From firmware/embassy-stm32/projects/stm32f401_door_node:

export DEVICE_ID="stm32f401-door-01"
cargo run --release # probe-rs flashes via ST-Link and streams defmt RTT

or just fw flash-stm32f401-door (set DEVICE_ID first). The RTT log shows boot, the PN532 firmware version, status, telemetry, and a line per card read. A /dev/ttyACM* serial port also appears for the USB CDC interface, enumerated as "AuroraSOC Door Node". To watch the raw framed lines directly:

cat /dev/ttyACM0 # topic<TAB>payload lines on the status/telemetry interval

Run the host bridge

With the stack up (Mosquitto, API, console), run the bridge so the device lines reach the broker. The broker exposes a loopback plaintext listener on 127.0.0.1:1883 for bench use, so the bridge needs no client certificate:

export SERIAL_BRIDGE_ENABLED=true
export SERIAL_BRIDGE_PORT=/dev/ttyACM0
export SERIAL_BRIDGE_DEVICE_ID=stm32f401-door-01
export MQTT_HOST=127.0.0.1 MQTT_PORT=1883 MQTT_USE_TLS=false
python -m aurorasoc.tools.cps.serial_bridge

The backend MQTTEdgeConsumer is subscribed on the mTLS listener of the same broker, so device lines published on 1883 reach it and commands it publishes reach the bridge.
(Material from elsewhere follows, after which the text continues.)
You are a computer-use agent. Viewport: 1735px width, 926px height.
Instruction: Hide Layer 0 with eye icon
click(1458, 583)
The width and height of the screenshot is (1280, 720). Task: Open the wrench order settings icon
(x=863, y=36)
When the API itself runs with SERIAL_BRIDGE_ENABLED=true and the device mapped in, the bridge starts inside the API lifespan instead.

Backend-authorized unlock

The door node never opens on its own. The full loop is:

  1. A card is tapped. The node publishes a badge_event with the real UID.
  2. MQTTEdgeConsumer authorizes the UID against the access policy and writes an access event (granted or denied) that appears in the console.
  3. On a grant, the backend dispatches an unlock command to aurora/access/<device_id>/command. The bridge forwards it to the board and the solenoid opens for the unlock window, then auto-relocks.
  4. On a denial, an access_denied CPS alert is raised; the lock stays shut.

Operator commands from the console (Access Control, Commands tab) use the same command topic, so Unlock, Lock, Lockdown, and Clear Lockdown reach the board too.

End-to-end check

  1. With the bridge running, the device appears in GET /api/v1/cps/devices and on the CPS page; temperature_c telemetry lands on the sensors topic.
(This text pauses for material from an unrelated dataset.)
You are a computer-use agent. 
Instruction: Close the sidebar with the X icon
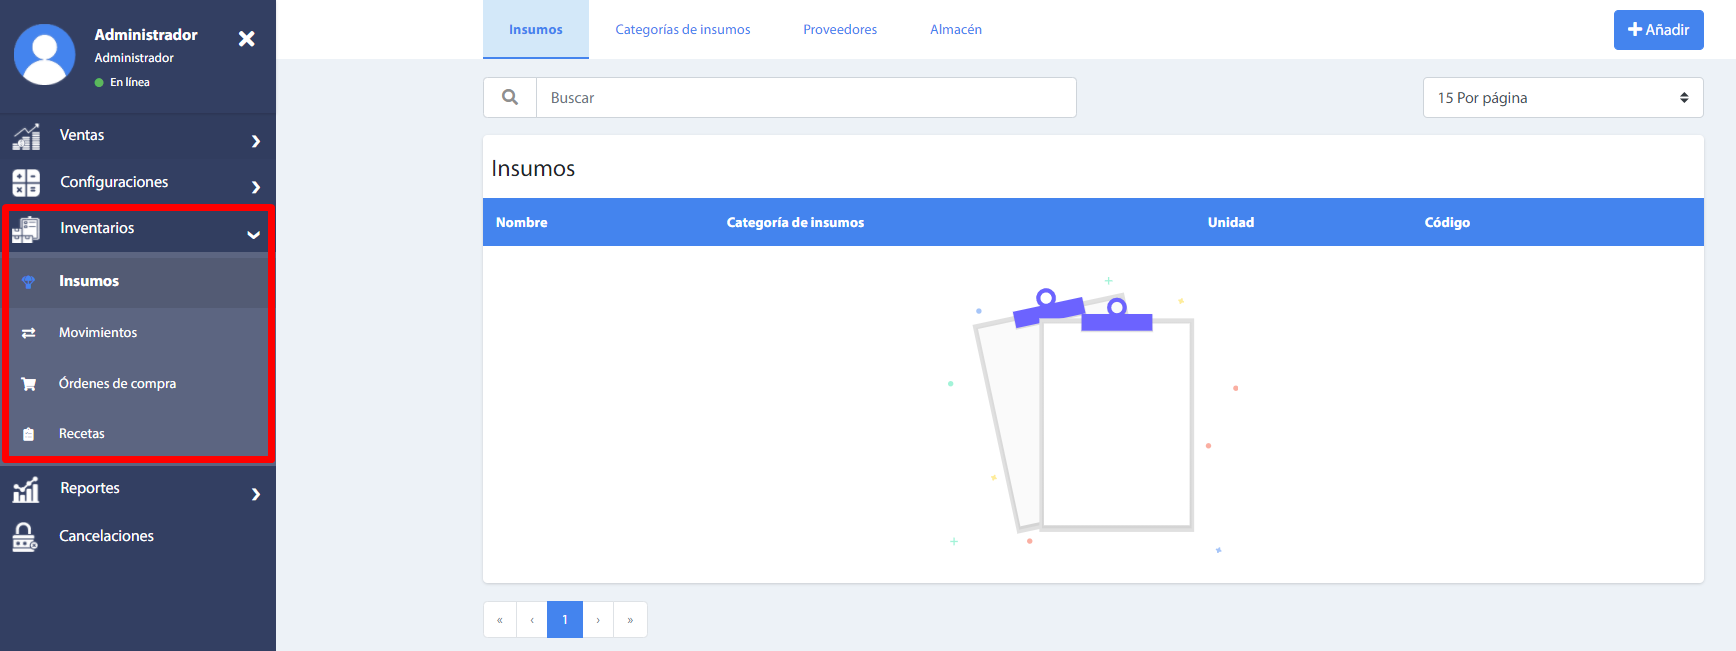coord(246,39)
  2. In the console, open Access Control, read the UID of a tapped card from the Live Event Feed, then create a Badge with that UID and assign it a zone.
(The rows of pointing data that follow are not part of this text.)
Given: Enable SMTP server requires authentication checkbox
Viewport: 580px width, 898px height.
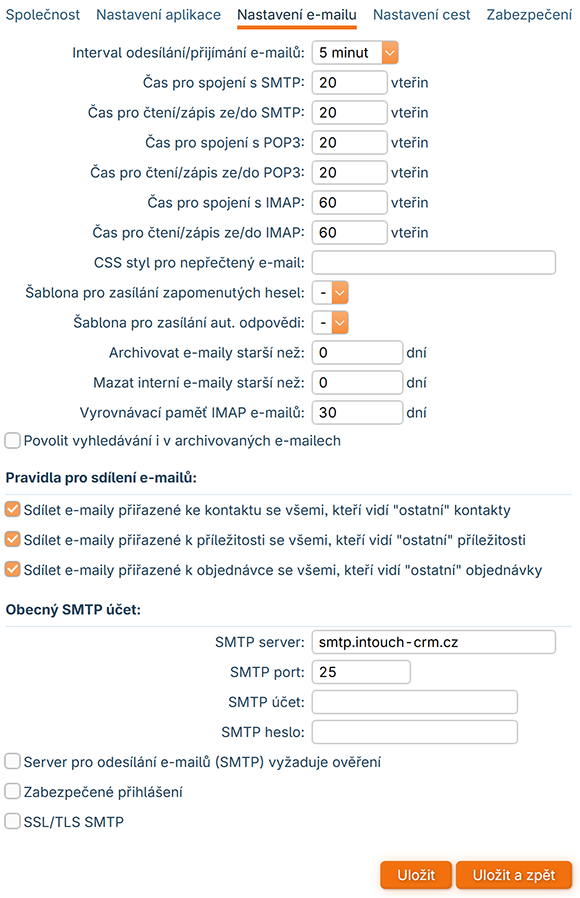Looking at the screenshot, I should coord(13,762).
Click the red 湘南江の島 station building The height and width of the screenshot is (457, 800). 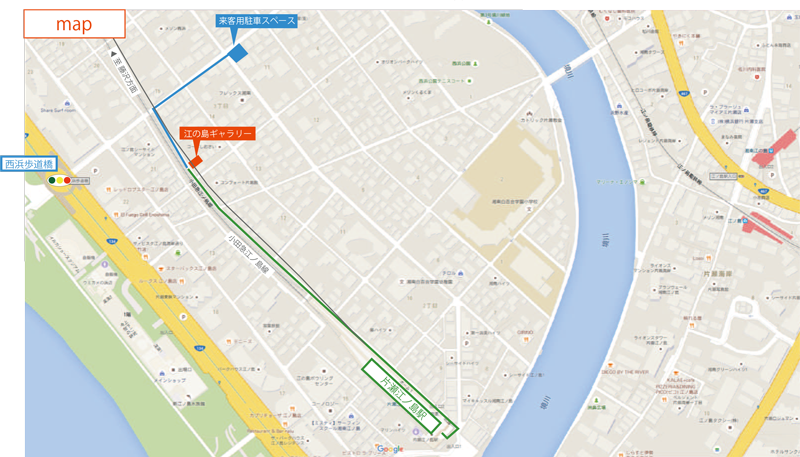click(774, 147)
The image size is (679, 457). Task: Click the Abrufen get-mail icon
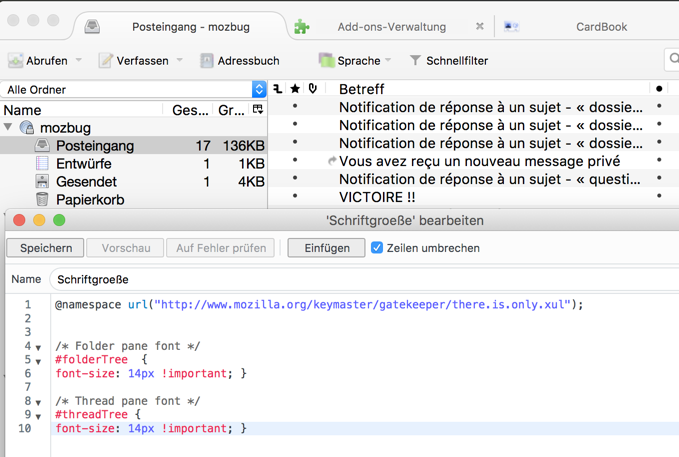pos(16,61)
  3. Tap the card again. The feed shows GRANTED, the backend sends unlock, and the solenoid opens (LED on) for the unlock window before relocking. An unknown card shows DENIED and raises an access_denied alert.

  4. Drive the lock manually to confirm the command path:

    mosquitto_pub -h 127.0.0.1 -p 1883 \
    -t aurora/access/stm32f401-door-01/command -m unlock

Notes

  • The PN532 is wired for reading only; no secure element is fitted, so attestation requests are not answered and the device stays PENDING by design.
  • Pulling the USB cable or stopping the bridge trips the fail-secure watchdog after 70 s, which relocks the door and raises a failsecure_lock alert.